Our Commitment to Equity & Inclusion

At The Berkeley School, our emphasis on equity and inclusion helps us create and sustain a community culture of belonging, where all people feel entitled to the “seen and supported” experiences that promote transformative growth. That emphasis stems from the well-researched understanding that multicultural learning environments benefit all children in all areas of learning – academic, intellectual, social, and emotional – and are essential in preparing children to engage a changing world. While at TBS, children, families, trustees, and staff develop skills and awarenesses that allow them to engage with each other, skillfully and respectfully, around the similarities and differences that they observe and experience.
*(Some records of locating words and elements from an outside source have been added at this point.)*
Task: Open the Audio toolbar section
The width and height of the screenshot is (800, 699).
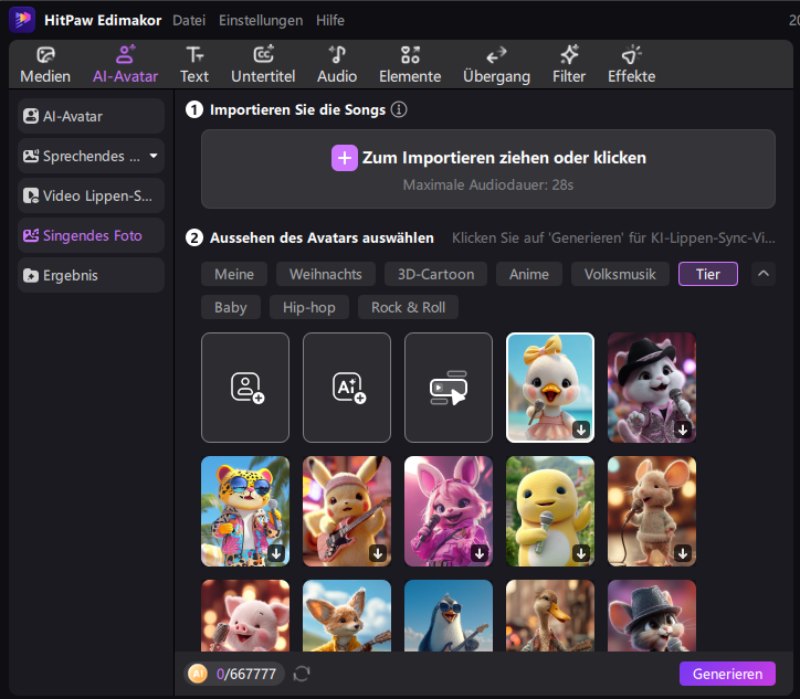Action: 337,65
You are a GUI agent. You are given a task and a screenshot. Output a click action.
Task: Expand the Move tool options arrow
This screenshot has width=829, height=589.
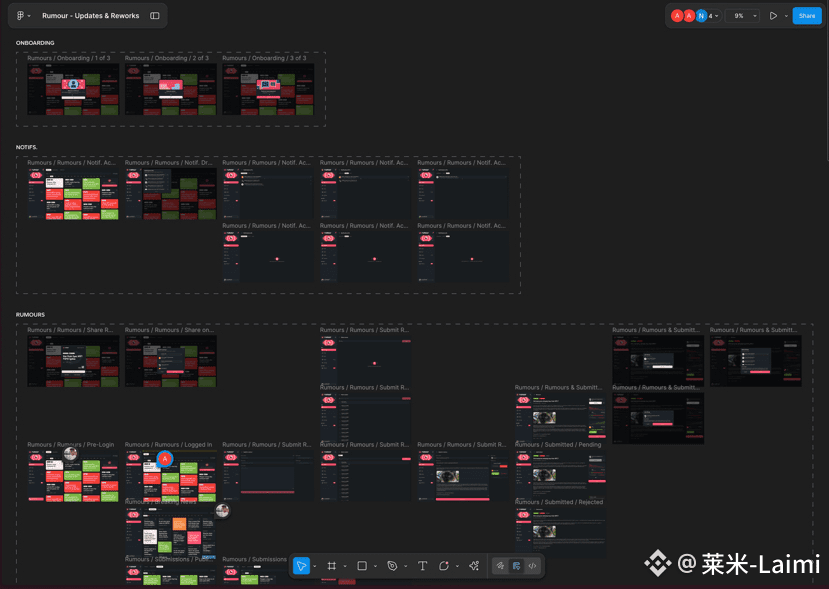314,567
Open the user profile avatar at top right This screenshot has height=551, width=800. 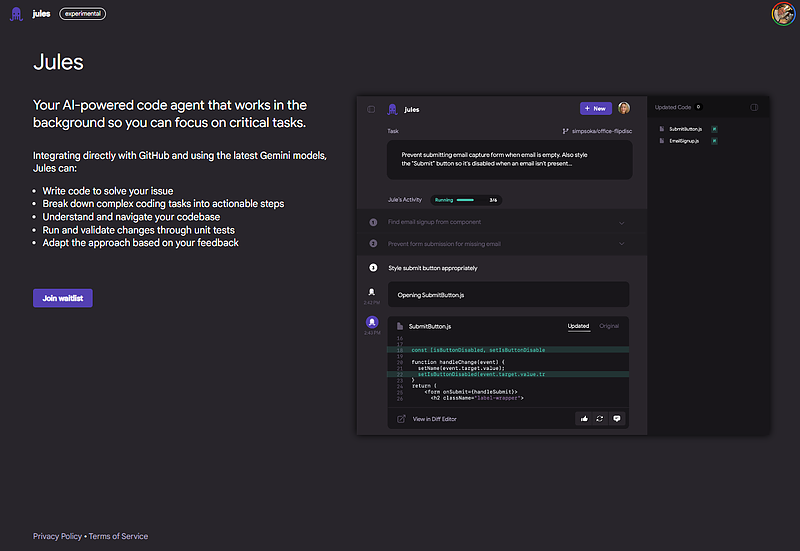(x=783, y=14)
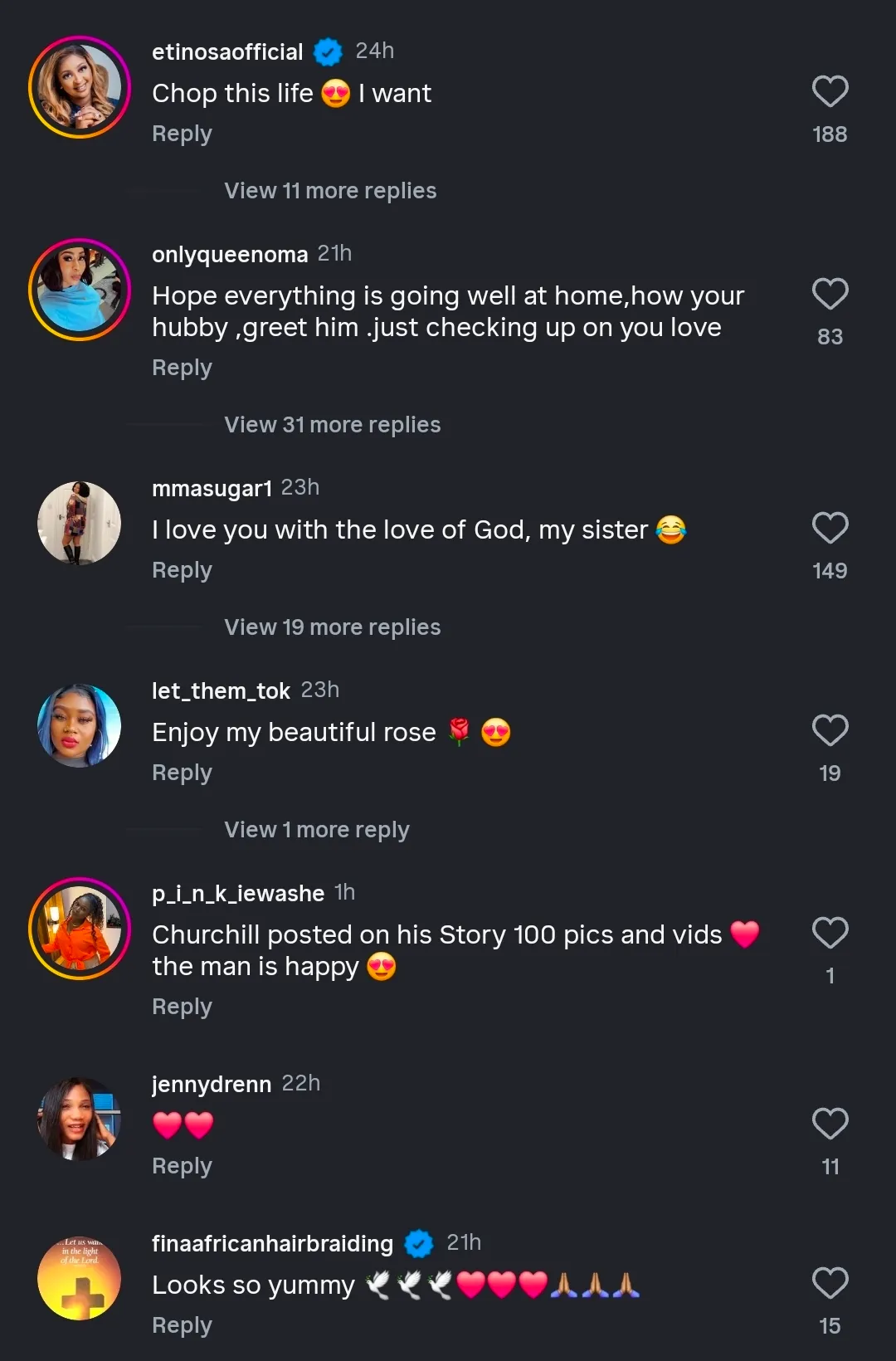Open finaafricanhairbraiding username link
Image resolution: width=896 pixels, height=1361 pixels.
click(272, 1243)
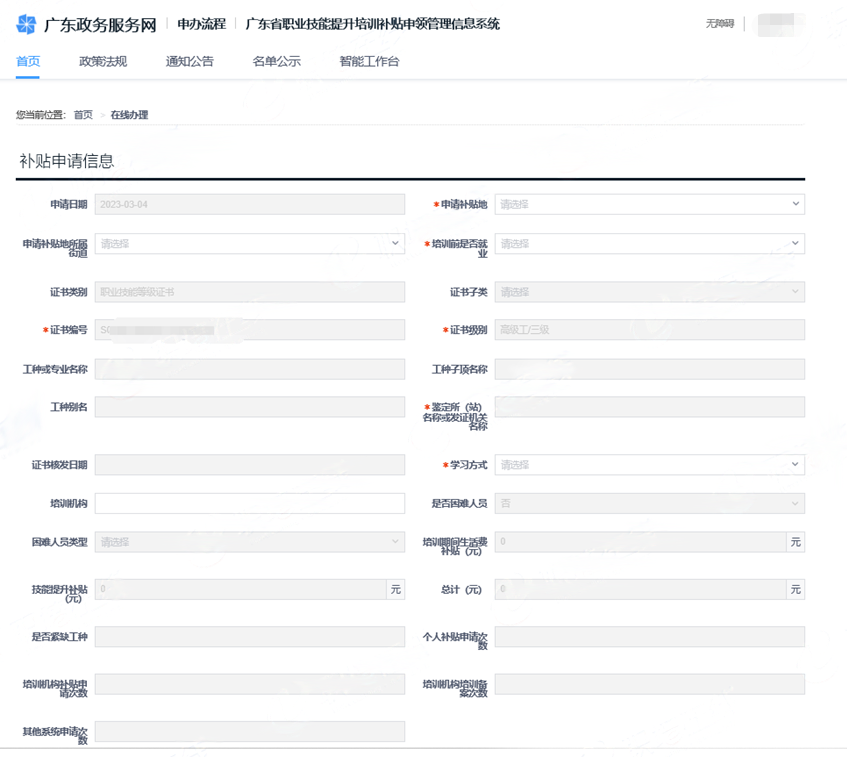Open the 政策法规 tab

point(103,62)
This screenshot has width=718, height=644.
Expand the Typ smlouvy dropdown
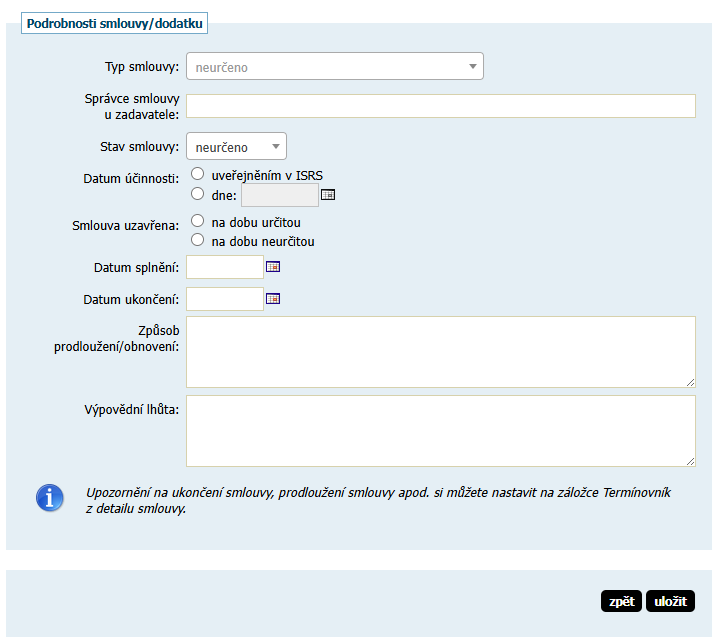334,67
We know that children who can express curiosity in the face of unfamiliarity and envision multiple perspectives will grow up to be innovators and changemakers, and we understand the critical role that adults play in supporting that process.

Foundational Resources for Equity & Inclusion

Books That Inform Us

Beverly Daniel Tatum: Why Are All The Black Kids Sitting Together In The Cafeteria – And Other Conversations About Race
Ali Michael: Raising Race Questions: Whiteness and Inquiry in Education
Howard Stevenson: Promoting Racial Literacy In Schools: Differences That Make A Difference
Louise Derman-Sparks and Julie Olsen Edwards: Anti-Bias Education for Young Children and Ourselves
Claude Steele: Whistling Vivaldi: How Stereotypes Affect Us And What We Can Do
Mahzarin Banaji and Anthony Greenwald: Blind Spot: Hidden Biases of Good People
Iris Bohnet: What Works: Gender Equality By Design

SEED: Seeking Educational Equity & Diversity

SEED is a peer-led professional development program fostering conversational communities that drive personal, organizational, and societal change toward greater equity and diversity. SEED starts with the assumption that we are each the authorities on our own experience, and can learn to facilitate effective conversation among our peers and colleagues about issues of equity and diversity. TBS relies on SEED as foundational professional development. It is required that all faculty and staff participate in SEED training.

Social Justice Standards

At TBS, a faculty Equity Committee supports teachers in implementing a Social Justice Standards curriculum as part of regular classroom instruction, informed by four developmentally sequenced learning outcomes. Initial activities are designed to support each child in demonstrating self-awareness, confidence, family pride, and positive social identities. This critical foundation allows each child to express comfort and joy with human diversity, to understand and use accurate language to describe human differences, and to form deep, caring human connections. As a result, each child can increasingly recognize unfairness, understand and use accurate language to describe unfairness, and understand that unfairness hurts everyone. That final understanding provides motivation for children to demonstrate empowerment and to develop the skills to act – alone or with others – against prejudice and/or discriminatory actions.